Quanto dura la squalifica di Voundrosova che può fare ricorso al TAS
La squalifica decorre ufficialmente dal 22 giugno 2026 e terminerà il 21 giugno 2030; il tribunale ha però stabilito che non saranno cancellati i risultati ottenuti dalla tennista nel periodo compreso tra il 3 dicembre 2025 e l’inizio della sospensione, fissato appunto al 22 giugno 2026.
Il documento, disponibile sul portale ufficiale dell’ITIA, ricostruisce nel dettaglio l’intero iter processuale, illustrando gli elementi che hanno portato il collegio giudicante a ritenere accertata la violazione del regolamento antidoping: la giocatrice ceca ha comunque la possibilità di impugnare la decisione con il regolamento che le concede, infatti, 21 giorni di tempo per presentare ricorso al Tribunale Arbitrale dello Sport (TAS). Secondo la BBC, Vondrousova intende presentare ricorso contro la decisione e depositerà il suo caso presso il Tribunale Arbitrale dello Sport (TAS) entro la scadenza dell’11 agosto 2026
Le motivazioni dell’ITIA nella sentenza
Secondo il rapporto del tribunale, Vondrousova ha chiamato il suo agente per chiedere informazioni sul protocollo antidoping e ha inviato un messaggio al suo fidanzato dicendo che era arrivato qualcuno del controllo antidoping oltre a usare una espressione volgare per descriverlo.
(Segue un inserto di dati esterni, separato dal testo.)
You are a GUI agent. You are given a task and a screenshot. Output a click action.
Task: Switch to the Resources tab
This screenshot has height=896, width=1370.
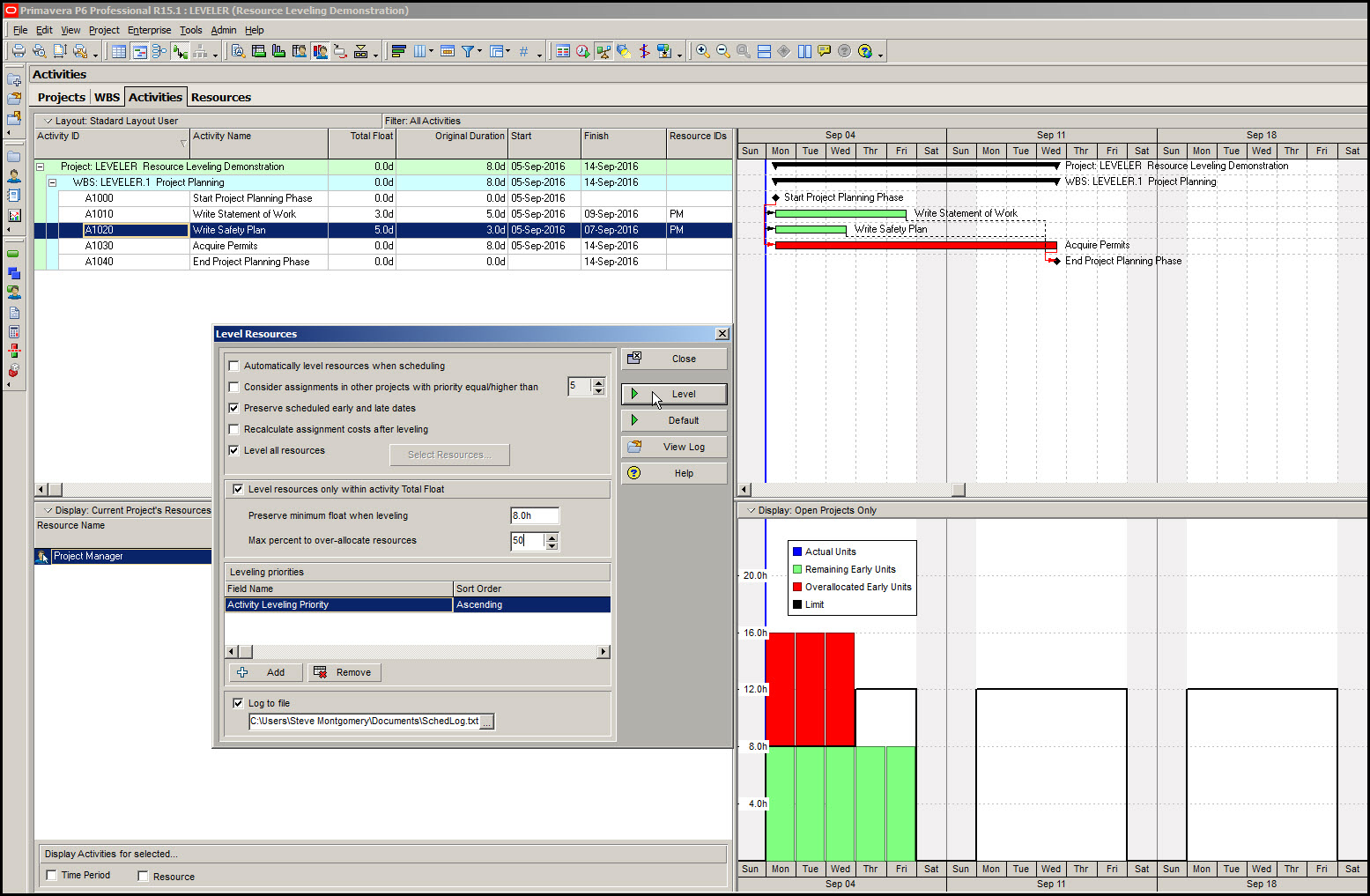[220, 97]
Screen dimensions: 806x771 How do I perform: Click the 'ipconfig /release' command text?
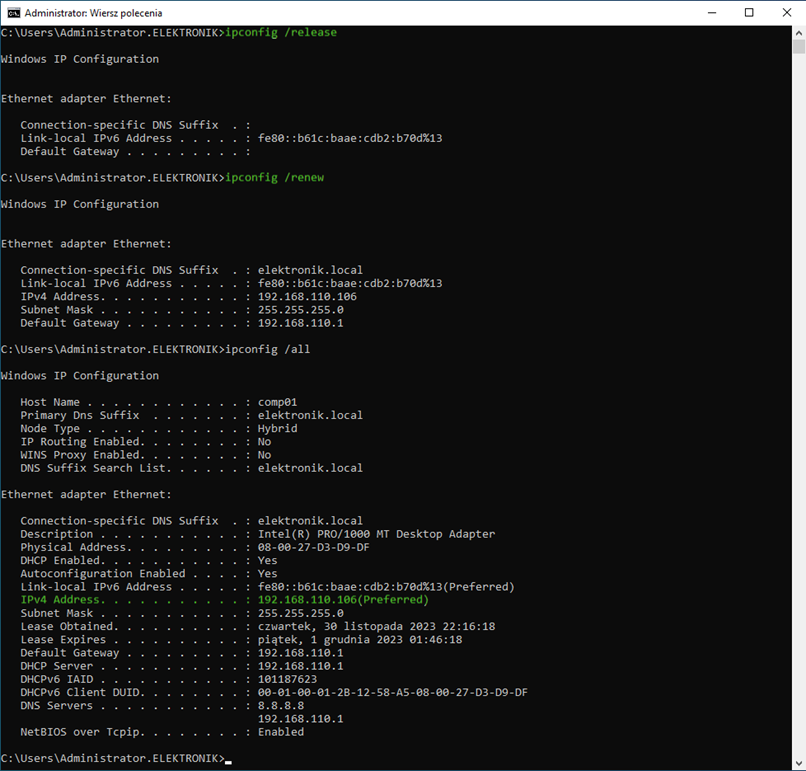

Entrambe le parti concordano sul fatto di essersi incontrate faccia a faccia circa 10 minuti dopo quando la Vondrousova è uscita a portare a spasso il suo levriero italiano.
Fu allora che la Vondrousova ribadì che non si sarebbe sottoposta al test, firmando un modulo in cui confermava la sua posizione. L’International Tennis Integrity Agency (ITIA), l’organismo incaricato di garantire uno sport pulito e corretto, ha affermato di non aver avuto altra scelta se non quella di richiedere una sospensione di quattro anni. Il tribunale ha dato ragione all’ITIA, stabilendo che la tennista non aveva fornito “alcuna giustificazione valida” per rifiutare il test. Venerdì 31 luglio, il tribunale ha dichiarato: “Si tratta di una decisione davvero deplorevole, presa dal giocatore in un momento di forte stress e ansia, di rifiutare il controllo antidoping, con conseguenze significative“.
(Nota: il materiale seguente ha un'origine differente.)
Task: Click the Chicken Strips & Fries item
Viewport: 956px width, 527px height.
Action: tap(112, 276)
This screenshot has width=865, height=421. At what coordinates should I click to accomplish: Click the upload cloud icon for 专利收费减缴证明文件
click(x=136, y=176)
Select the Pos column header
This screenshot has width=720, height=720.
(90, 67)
L’ITIA ha. inoltre, contestato la tesi di Vondorousova secondo cui la sua sicurezza era a rischio, e le ragioni del suo disaccordo includono che la zona di Praga in cui vive è “relativamente priva di criminalità“, il paragone con l’aggressione della connazionale Petra Kvitova è una esagerazione e portare a spasso il suo cane era “del tutto incompatibile con l’identificazione di una potenziale minaccia“.